Rafael Jeroným Kubelík (29 June 1914 – 11 August 1996) was a Czech-born conductor and composer.
Son of a well-known violinist, Jan Kubelík, he was trained in Prague, and made his debut with the Czech Philharmonic Orchestra at the age of 19. Having managed to maintain a career in Czechoslovakia under the Nazi occupation, he refused to work under what he considered a "second tyranny" after the Communist Czechoslovak coup d'état of 1948, and took refuge in Britain. He became a Swiss citizen in 1967.

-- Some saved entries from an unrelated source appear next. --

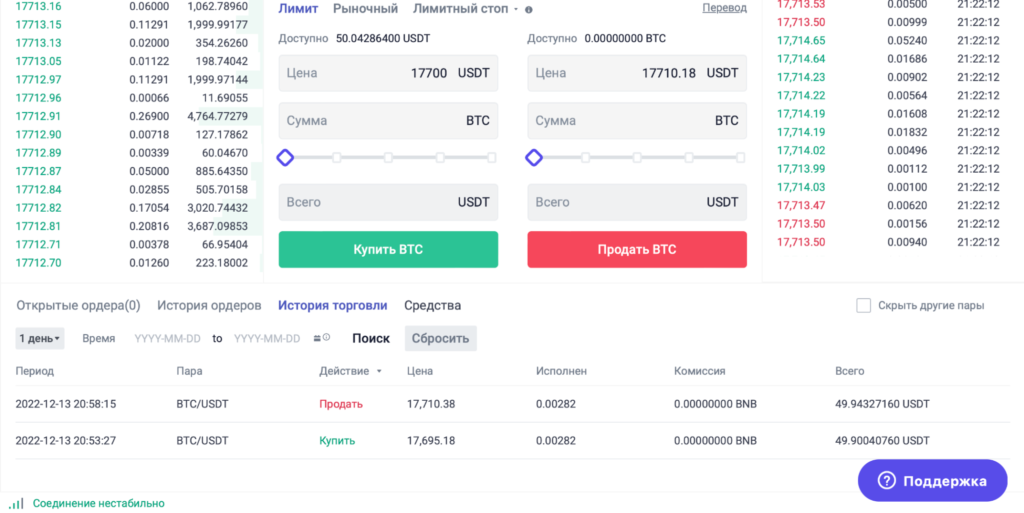Image resolution: width=1024 pixels, height=513 pixels.
Task: Switch to the Рыночный order tab
Action: click(x=365, y=8)
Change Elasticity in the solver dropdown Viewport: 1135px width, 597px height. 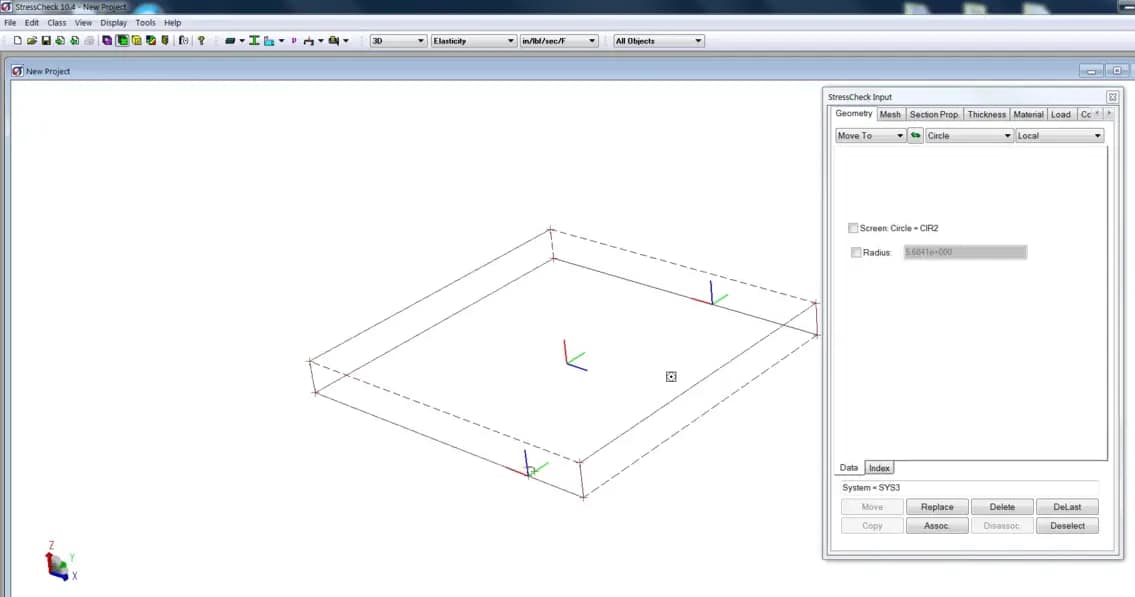coord(473,40)
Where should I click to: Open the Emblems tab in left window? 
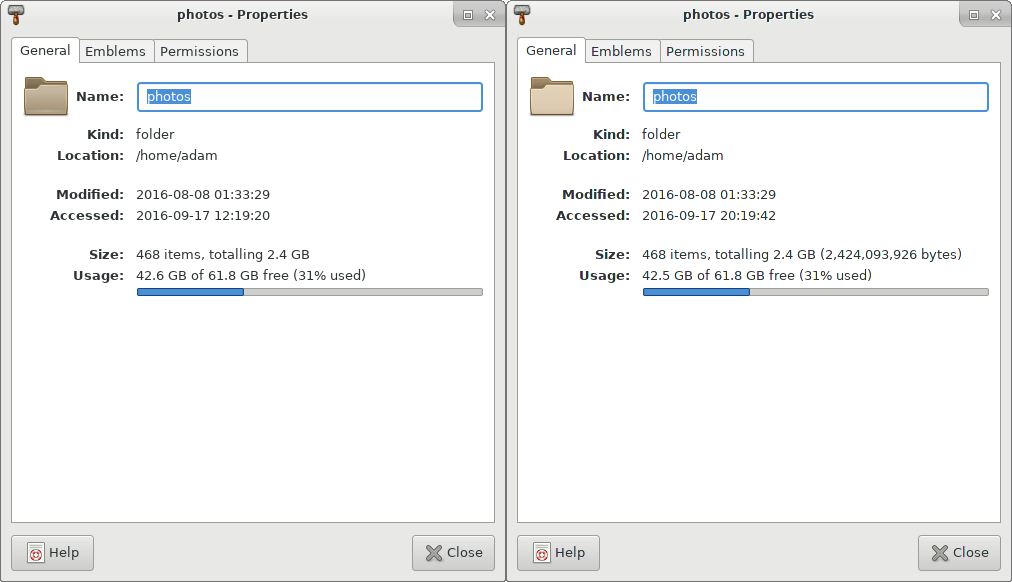[115, 51]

Kubelík was music director of the Chicago Symphony Orchestra (1950–53), musical director of The Royal Opera, Covent Garden (1955–58), and music director of the Bavarian Radio Symphony Orchestra (1961–79), and was a frequent guest conductor for leading orchestras in Europe and America.

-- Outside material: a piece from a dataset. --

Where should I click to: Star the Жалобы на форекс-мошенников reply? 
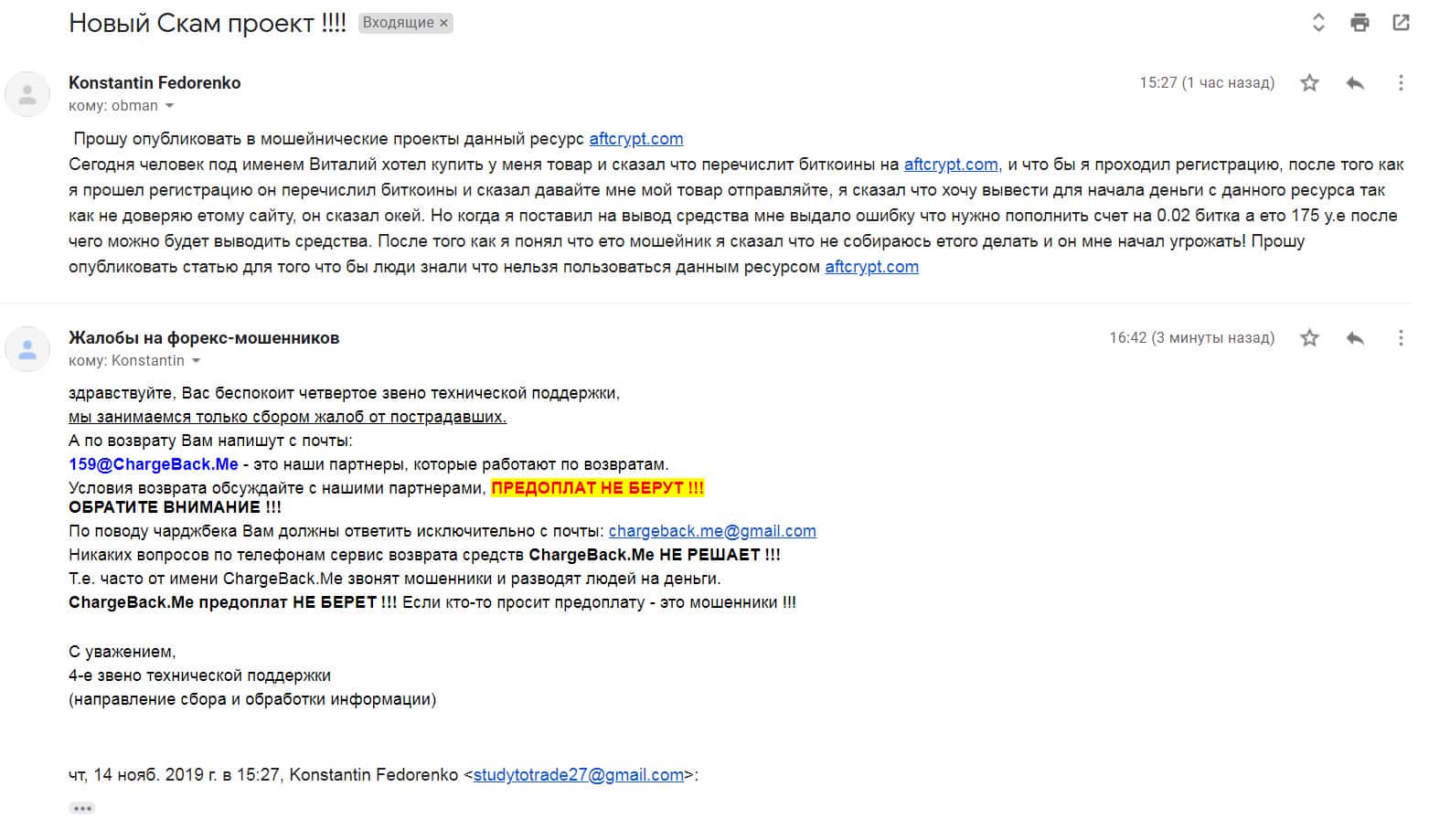click(1309, 338)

As a composer, Kubelík wrote in a neo-romantic idiom. His works include five operas, three symphonies, chamber music, choral works, and songs.
Kubelík was born in Býchory, Bohemia, Austria-Hungary, today's Czech Republic. He was the sixth child of the Bohemian violinist Jan Kubelík, whom the younger Kubelík described as "a kind of god to me". His mother was a Hungarian countess, Anna Julie Marie Széll von Bessenyö. Kubelík studied the violin with his father, and entered the Prague Conservatory at the age of 14, studying violin, piano, composition, and conducting. He graduated from the conservatory in 1933, at the age of 19; at his graduation concert he played a Paganini concerto and a composition of his own for violin and orchestra. Kubelík was also an accomplished pianist, and served as his father's accompanist on a tour of the United States in 1935.